After Enron: Lessons for Public Policy

William A. Niskanen, Editor

Without doubt, this is the best book written so far on why Enron happened and the public policy implications for this and other accounting scandals.

The editor, William Niskanen, is a former acting chairman of President Reagan’s Council of Economics advisor and has been chairman at the Cato Institute since 1985. The book dissects the failures leading up to Enron, from its Board (which, by the way, complied with all elements of the Sarbanes-Oxley Act, and was voted one of the five best Boards in the United States by Chief Executive magazine), internal and external auditors, its attorneys, bankers, credit rating agencies, stock analysts, the business press, and most egregious, the SEC––the watchdog that didn’t bark.

This book is the only one I’ve read that offers meaningful ideas on accounting and auditing reforms, such as the innovative idea of having the stock exchanges select which accounting standards its companies should be required to follow, as well as paying the auditors itself in order to remove the ultimate conflict that exists between auditors and their clients––the fact they are being paid by the very companies they are hired to audit.
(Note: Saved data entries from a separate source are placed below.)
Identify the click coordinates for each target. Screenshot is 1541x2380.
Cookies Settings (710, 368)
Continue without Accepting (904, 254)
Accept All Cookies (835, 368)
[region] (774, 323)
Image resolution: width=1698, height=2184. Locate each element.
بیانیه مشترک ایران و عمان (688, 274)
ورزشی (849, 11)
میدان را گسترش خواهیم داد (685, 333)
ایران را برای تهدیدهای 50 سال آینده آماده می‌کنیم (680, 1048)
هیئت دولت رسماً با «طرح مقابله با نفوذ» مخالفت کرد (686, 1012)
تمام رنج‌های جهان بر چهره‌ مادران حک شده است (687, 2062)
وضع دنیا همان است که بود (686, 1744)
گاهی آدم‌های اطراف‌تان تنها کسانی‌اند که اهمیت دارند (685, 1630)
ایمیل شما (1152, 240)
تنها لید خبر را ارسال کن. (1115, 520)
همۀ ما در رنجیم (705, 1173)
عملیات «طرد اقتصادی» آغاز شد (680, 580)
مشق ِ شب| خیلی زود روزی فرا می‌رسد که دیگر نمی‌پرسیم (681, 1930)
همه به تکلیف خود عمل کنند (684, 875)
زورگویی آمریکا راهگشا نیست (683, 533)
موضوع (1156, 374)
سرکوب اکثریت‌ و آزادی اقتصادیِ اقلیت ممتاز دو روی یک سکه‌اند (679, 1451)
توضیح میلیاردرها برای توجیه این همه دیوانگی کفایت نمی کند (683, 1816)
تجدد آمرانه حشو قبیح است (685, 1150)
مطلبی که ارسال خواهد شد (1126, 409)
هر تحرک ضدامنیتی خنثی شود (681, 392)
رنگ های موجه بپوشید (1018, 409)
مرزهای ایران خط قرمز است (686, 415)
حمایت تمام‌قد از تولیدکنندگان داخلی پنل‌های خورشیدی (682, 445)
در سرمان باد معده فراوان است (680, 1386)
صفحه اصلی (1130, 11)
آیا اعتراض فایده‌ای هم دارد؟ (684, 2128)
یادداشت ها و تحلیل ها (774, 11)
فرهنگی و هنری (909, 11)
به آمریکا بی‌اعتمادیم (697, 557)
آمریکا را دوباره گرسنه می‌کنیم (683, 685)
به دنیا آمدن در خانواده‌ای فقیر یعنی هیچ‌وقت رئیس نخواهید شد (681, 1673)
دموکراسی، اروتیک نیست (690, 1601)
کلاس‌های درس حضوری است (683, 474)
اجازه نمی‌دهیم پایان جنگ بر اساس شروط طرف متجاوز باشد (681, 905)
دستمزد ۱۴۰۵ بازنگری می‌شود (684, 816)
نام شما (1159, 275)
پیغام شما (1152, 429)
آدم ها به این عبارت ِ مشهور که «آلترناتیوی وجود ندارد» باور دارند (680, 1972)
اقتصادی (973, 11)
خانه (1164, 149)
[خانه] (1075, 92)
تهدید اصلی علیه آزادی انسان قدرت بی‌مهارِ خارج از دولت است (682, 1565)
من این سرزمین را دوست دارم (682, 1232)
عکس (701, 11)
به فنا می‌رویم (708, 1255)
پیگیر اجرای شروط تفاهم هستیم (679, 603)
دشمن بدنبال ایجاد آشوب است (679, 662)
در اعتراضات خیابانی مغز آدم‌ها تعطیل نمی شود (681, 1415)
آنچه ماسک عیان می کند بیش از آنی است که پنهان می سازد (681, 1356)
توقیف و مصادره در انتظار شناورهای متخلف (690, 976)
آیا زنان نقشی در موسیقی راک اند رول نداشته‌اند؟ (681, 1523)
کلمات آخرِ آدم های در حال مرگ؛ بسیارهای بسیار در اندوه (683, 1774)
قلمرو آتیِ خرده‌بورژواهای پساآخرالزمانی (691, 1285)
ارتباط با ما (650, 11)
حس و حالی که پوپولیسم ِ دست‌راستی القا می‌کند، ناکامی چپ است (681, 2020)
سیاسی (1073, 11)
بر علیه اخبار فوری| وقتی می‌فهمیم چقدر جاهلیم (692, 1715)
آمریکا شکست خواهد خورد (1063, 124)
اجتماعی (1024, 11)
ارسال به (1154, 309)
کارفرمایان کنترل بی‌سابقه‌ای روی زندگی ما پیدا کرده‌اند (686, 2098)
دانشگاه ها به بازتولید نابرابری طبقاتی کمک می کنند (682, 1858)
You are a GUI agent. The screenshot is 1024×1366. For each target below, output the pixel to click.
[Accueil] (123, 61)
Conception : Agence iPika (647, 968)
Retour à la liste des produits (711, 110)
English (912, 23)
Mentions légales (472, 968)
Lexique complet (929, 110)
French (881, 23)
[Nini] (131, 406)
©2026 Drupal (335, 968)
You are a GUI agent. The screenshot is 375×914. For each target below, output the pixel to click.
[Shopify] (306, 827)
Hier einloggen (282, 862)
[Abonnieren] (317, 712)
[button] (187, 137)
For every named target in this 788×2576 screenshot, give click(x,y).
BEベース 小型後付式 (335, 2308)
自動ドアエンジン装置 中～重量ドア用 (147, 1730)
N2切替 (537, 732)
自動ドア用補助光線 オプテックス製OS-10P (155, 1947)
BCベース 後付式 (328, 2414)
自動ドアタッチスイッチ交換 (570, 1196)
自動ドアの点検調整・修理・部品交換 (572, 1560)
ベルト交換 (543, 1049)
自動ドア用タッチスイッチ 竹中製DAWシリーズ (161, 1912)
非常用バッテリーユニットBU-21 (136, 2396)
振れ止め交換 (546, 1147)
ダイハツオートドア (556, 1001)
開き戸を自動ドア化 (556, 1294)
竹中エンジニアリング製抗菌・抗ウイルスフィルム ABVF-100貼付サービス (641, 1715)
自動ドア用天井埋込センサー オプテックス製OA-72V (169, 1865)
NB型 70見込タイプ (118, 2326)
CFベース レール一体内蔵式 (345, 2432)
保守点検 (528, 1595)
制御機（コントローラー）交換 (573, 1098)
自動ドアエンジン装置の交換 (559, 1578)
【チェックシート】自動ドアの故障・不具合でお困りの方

This would force competition into the promulgation of accounting standards as different exchanges would select different standards, a salutary idea. Also, the book points out PCAOB may be an unconstitutional private monopoly since it has been granted both regulatory and taxing authority––I cannot wait for a lawsuit to be brought on these grounds.

The book argues not only for PCAOB’s elimination, but also repealing the incredibly wasteful Sarbanes-Oxley Act. This book is very deep, grounded in solid economic theory, and, unfortunately––but not surprising––I’ve never seen anyone in the mainstream accounting press mention any of the ideas it contains. For true accounting and auditing reform, we must look to the think tanks, not the universities, government, or the regulatory sector. This book proves, beyond doubt, that think tanks are the modern-day “idea brokers” in the arena of public policy and have definitively eclipsed the universities as the ultimate intellectual institutions.

Other notable books: Managers Not MBAs by Henry Mintzberg, which dissects what’s wrong with the bean-counting mentality of most business education. iCon, by Jeffrey Young, a fascinating look at Apple, Pixar and Steve Jobs. The Daily Drucker, by Peter F. Drucker, who sadly passed away in November of this year, but left an incredible legacy through his prolific writings. And finally, an essay, “Reflections of a Recovering Management Accountant,” by H. Thomas Johnson, which may be one of the most thought-provoking pieces ever written on what is wrong with the accountants’ view of business, especially enlightening since Johnson is an accounting professor.


  1. John L. Davidson says:

    This would force competition into the promulgation of accounting standards as different exchanges would select different standards, a salutary idea.

    Inquiring minds wonder, Would any of these exchanges warrant the quality of the “audits” their standards produce?

  2. Hi John,

    Thank you for your comment.

    I will answer your question with a question: Does Airbus and Boeing warrant the integrity of the airplanes their different production techniques and materials produce?

    Since the exchanges have the incentive to capitalize on the standards they produce, inquiring minds would have to say they have every incentive to warrant the quality of the audits those standards produce.

    In fact, I’ll go a step further: they have more incentive to do so than FASB, SEC, or PCAOB.

    Competition increases the quality of every product and service everywhere it is allowed. Why shouldn’t we allow this with audits?